Pyrosequencing is a method of DNA sequencing (determining the order of nucleotides in DNA) based on the "sequencing by synthesis" principle, in which the sequencing is performed by detecting the nucleotide incorporated by a DNA polymerase. Pyrosequencing relies on light detection based on a chain reaction when pyrophosphate is released. Hence, the name pyrosequencing.
The principle of pyrosequencing was first described in 1993[1] by, Bertil Pettersson, Mathias Uhlen and Pål Nyren by combining the solid phase sequencing method[2] using streptavidin coated magnetic beads with recombinant DNA polymerase lacking 3´to 5´exonuclease activity (proof-reading) and luminescence detection using the firefly luciferase enzyme.[3] A mixture of three enzymes (DNA polymerase, ATP sulfurylase and firefly luciferase) and a nucleotide (dNTP) are added to single stranded DNA to be sequenced and the incorporation of nucleotide is followed by measuring the light emitted. The intensity of the light determines if 0, 1 or more nucleotides have been incorporated, thus showing how many complementary nucleotides are present on the template strand. The nucleotide mixture is removed before the next nucleotide mixture is added. This process is repeated with each of the four nucleotides until the DNA sequence of the single stranded template is determined.

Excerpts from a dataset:
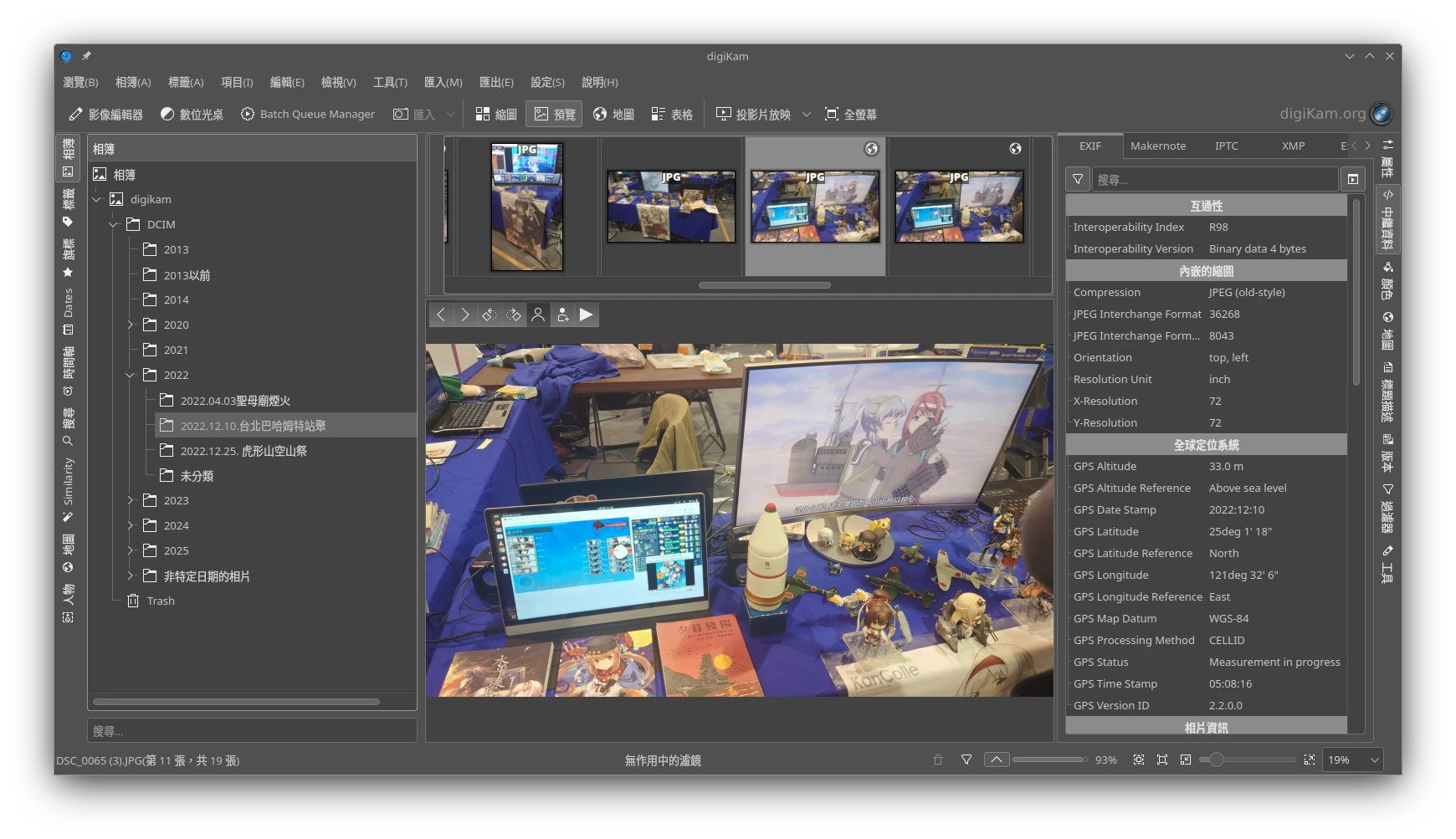Collapse the 2022 album folder
The image size is (1456, 839).
pyautogui.click(x=131, y=375)
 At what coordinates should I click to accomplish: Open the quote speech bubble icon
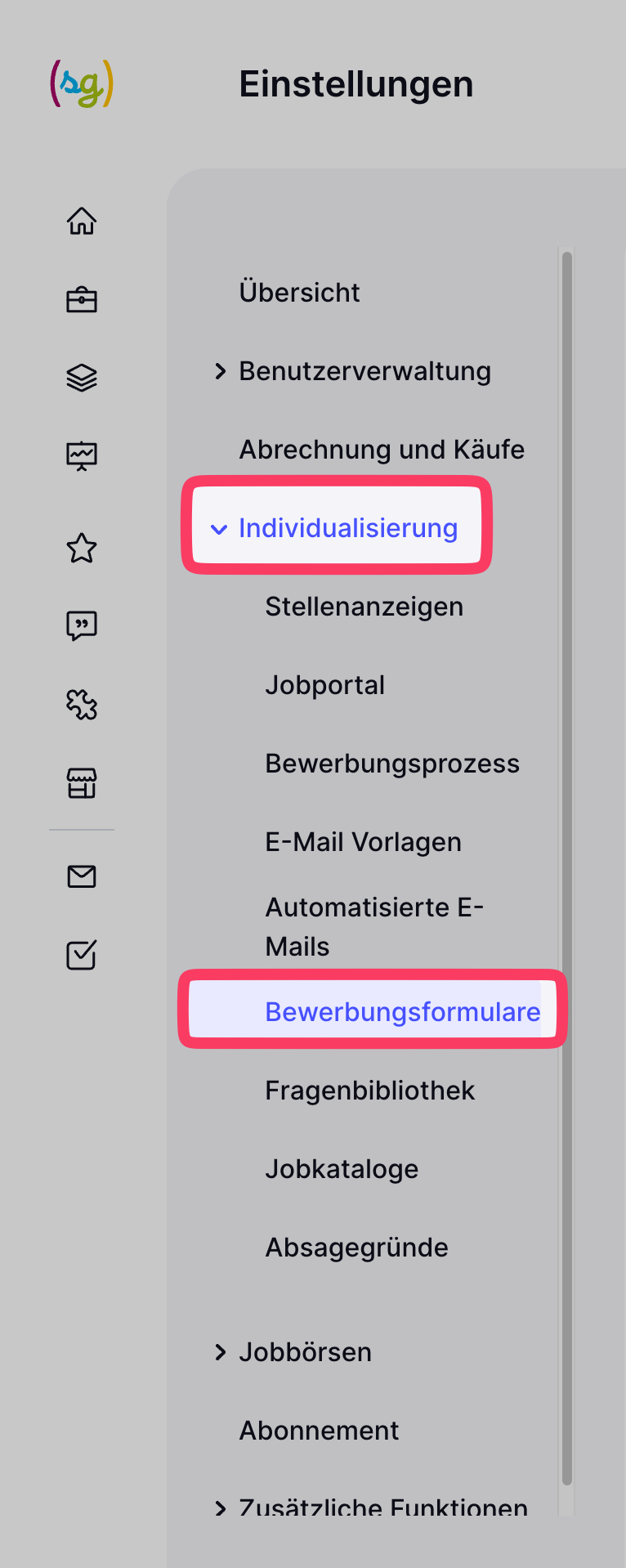[x=82, y=626]
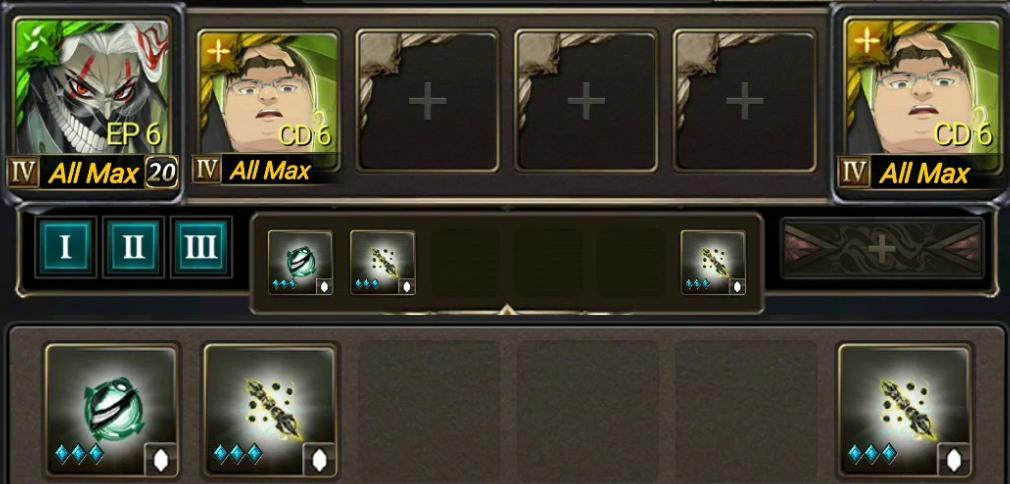Open the large green orb accessory card

pyautogui.click(x=112, y=410)
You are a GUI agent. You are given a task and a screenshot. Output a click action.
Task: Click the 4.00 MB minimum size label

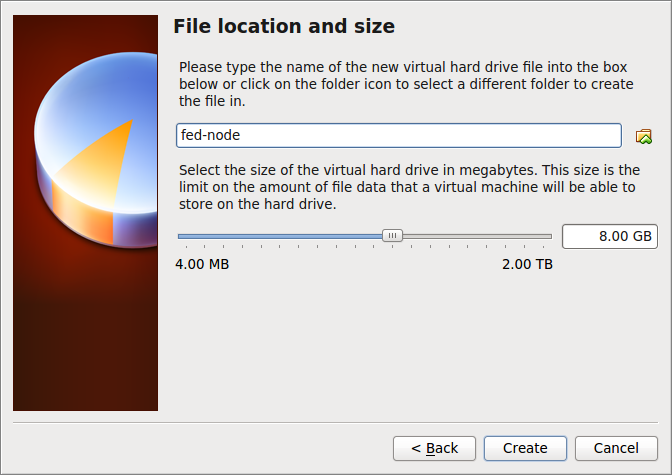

Problem description: Continue the passage on pyrosequencing from the point where it stops. The listing has no connection to the passage on pyrosequencing.

Result of the task:
A second solution-based method for pyrosequencing was described in 1998[4] by Mostafa Ronaghi, Mathias Uhlen and Pål Nyren. In this alternative method, an additional enzyme apyrase is introduced to remove nucleotides that are not incorporated by the DNA polymerase. This enabled the enzyme mixture including the DNA polymerase, the luciferase and the apyrase to be added at the start and kept throughout the procedure, thus providing a simple set-up suitable for automation. An automated instrument based on this principle was introduced to the market the following year by the company Pyrosequencing.
A third microfluidic variant of the pyrosequencing method was described in 2005[5] by Jonathan Rothberg and co-workers at the company 454 Life Sciences. This alternative approach for pyrosequencing was based on the original principle of attaching the DNA to be sequenced to a solid support and they showed that sequencing could be performed in a highly parallel manner using a microfabricated microarray. This allowed for high-throughput DNA sequencing and an automated instrument was introduced to the market. This became the first next generation sequencing instrument starting a new era in genomics research, with rapidly falling prices for DNA sequencing allowing whole genome sequencing at affordable prices.